Beer and cider is sold in supermarkets and other food stores until 9 pm every day. Wines, liquors and spirits are sold in Alko stores. Most Alko stores are open from Monday to Friday between 9 am and 8 pm, and 9 am to 6 pm on Saturdays.
Should I tip in Finnish bars and restaurants?
Tipping culture is almost non-existent in Finland, although it has become more common recently. Service charges are included in hotel room rates, restaurant and taxi prices, so tips are not expected, but can be given if you think the service has been especially good.

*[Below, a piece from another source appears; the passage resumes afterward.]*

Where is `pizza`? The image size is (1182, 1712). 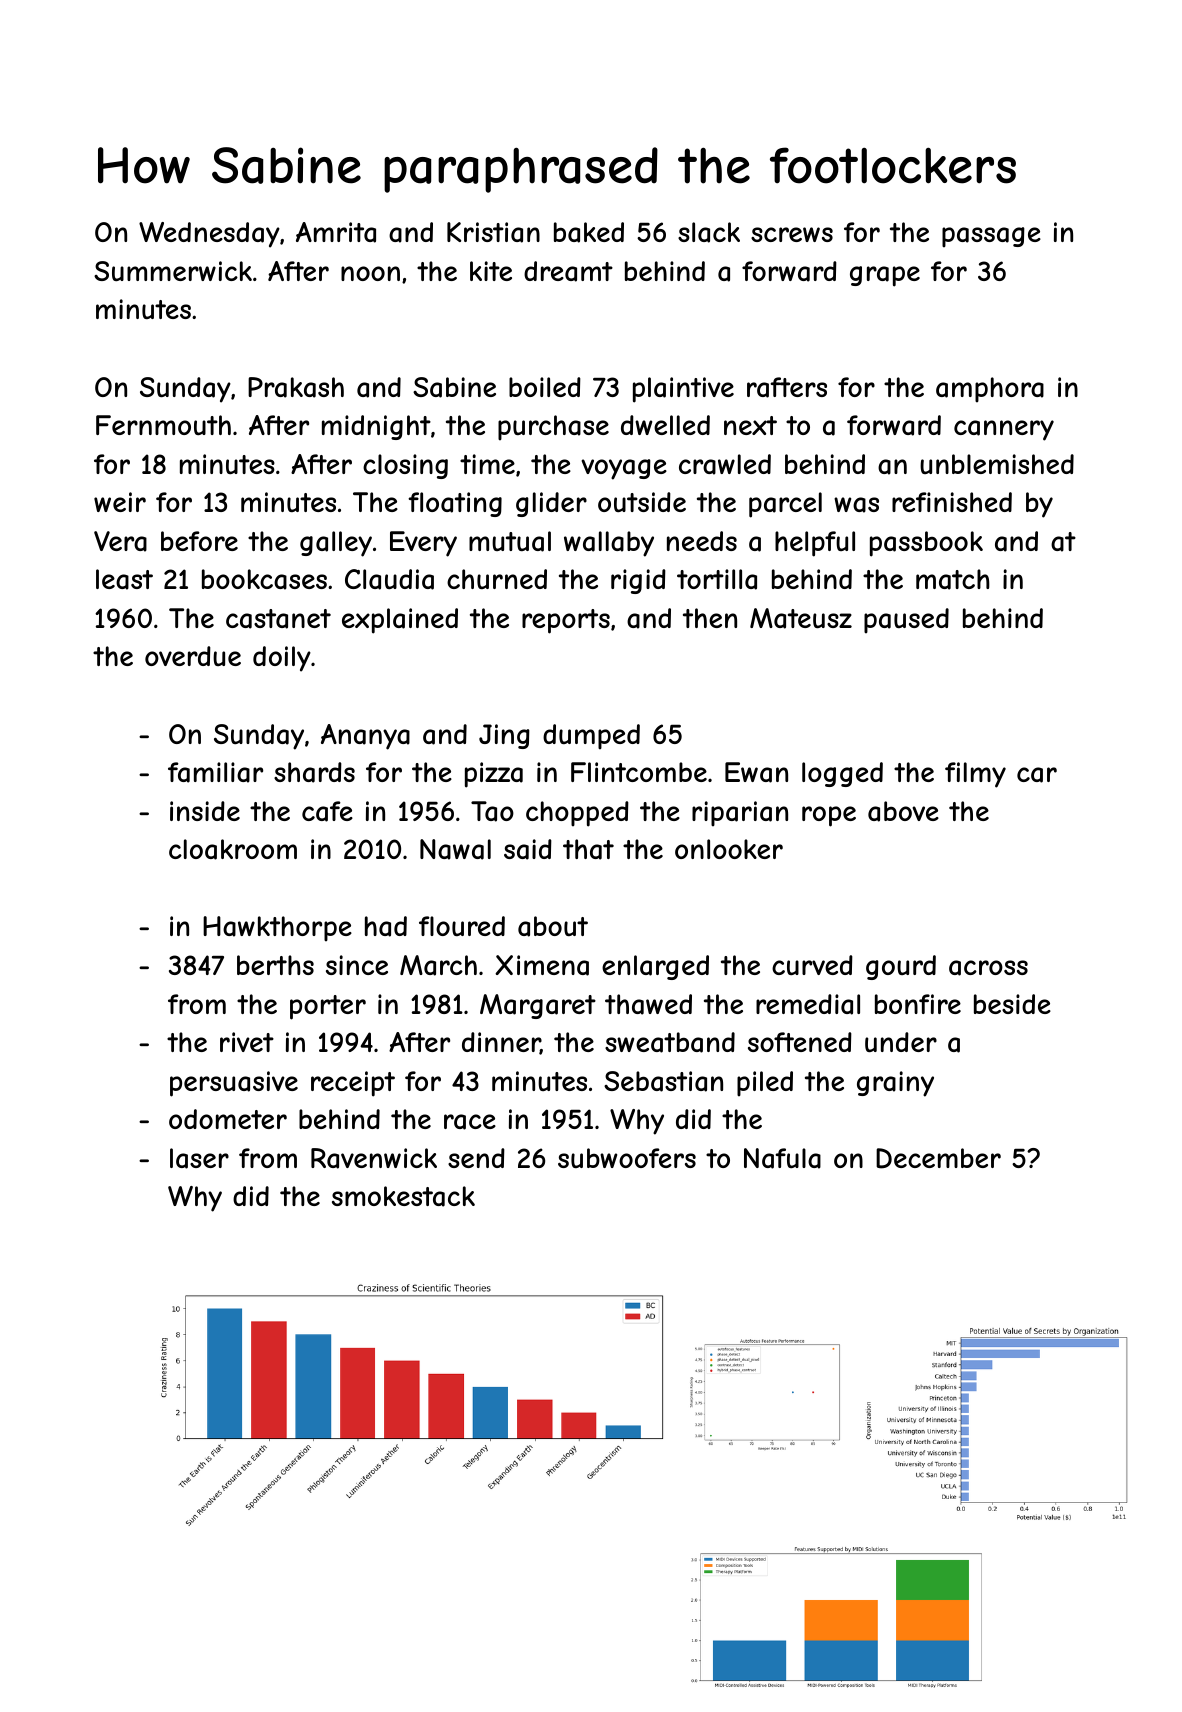
pizza is located at coordinates (494, 775).
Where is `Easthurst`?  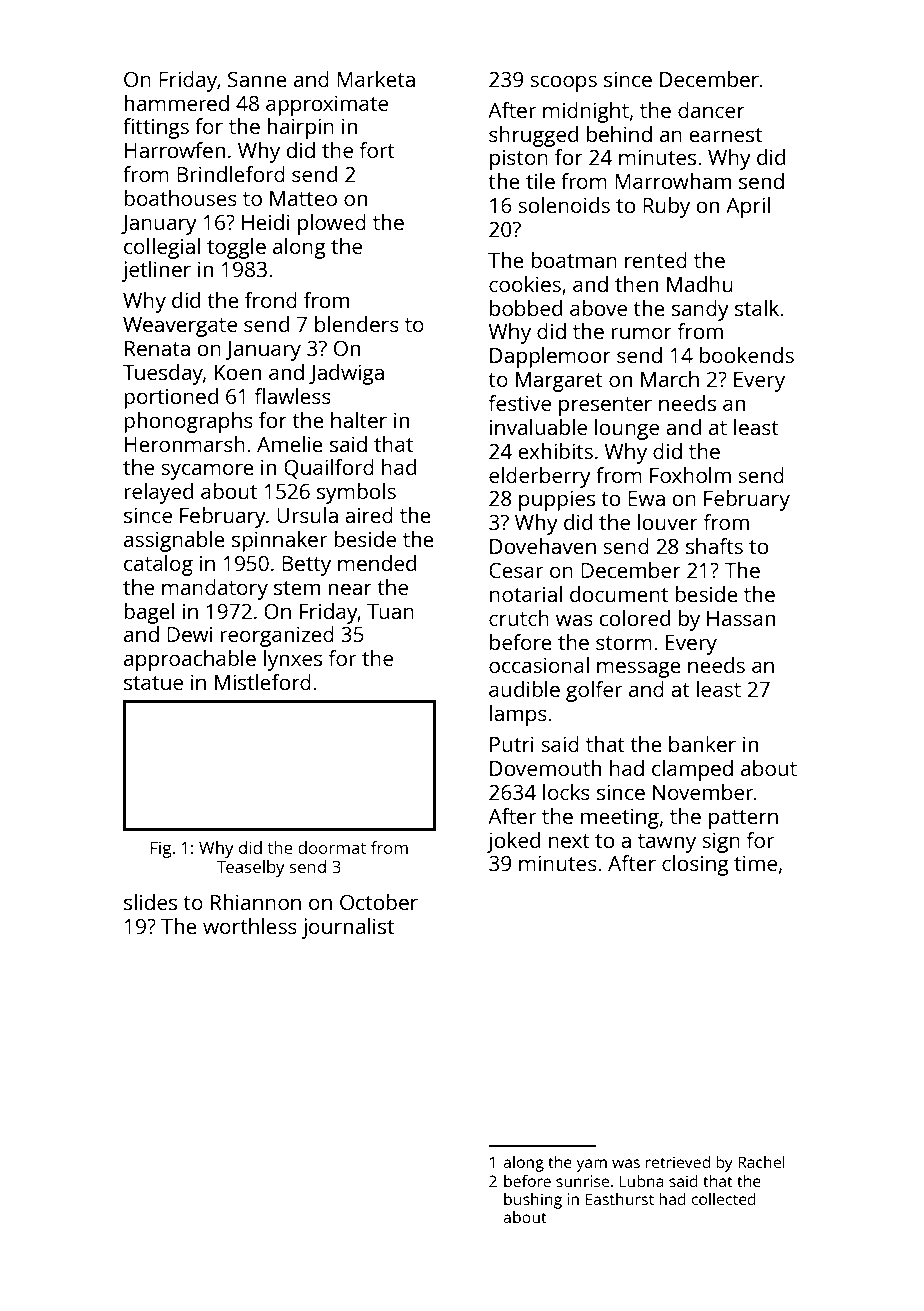 Easthurst is located at coordinates (620, 1199).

I’ve heard there are some nasty mosquitoes in Finland, is it true?
Finnish mosquitoes are a nuisance rather than a hazard, but there can be quite many at times during the summer. There are practically no mosquitoes in cities, as they mostly bother you in the countryside in the northern parts of the country. The mosquitoes are not dangerous, and repellent is available in shops, supermarkets and pharmacies.
Santa’s beard – is it fake?
What kind of a question is that? Of course not!
- Population: 5,4 million
- Capital: Helsinki (1,25 inhabitants in metropolitan area)
- Type of state: Independent republic since December 6th, 1917.
- Head of state: President of the Republic, elected every six years. Current president is Sauli Niinistö.
- Official Languages: Finnish, Swedish
- Currency: Euro
- Member of the EU: since 1995
- Lakes: 188 000
- Islands: 180 000
- National parks: 37
- Time Zone: GMT + 2 hrs
- Traffic and driving: Right-hand traffic, no road tolls. Headlights must be used at all times. Snow tires are obligatory from December to February.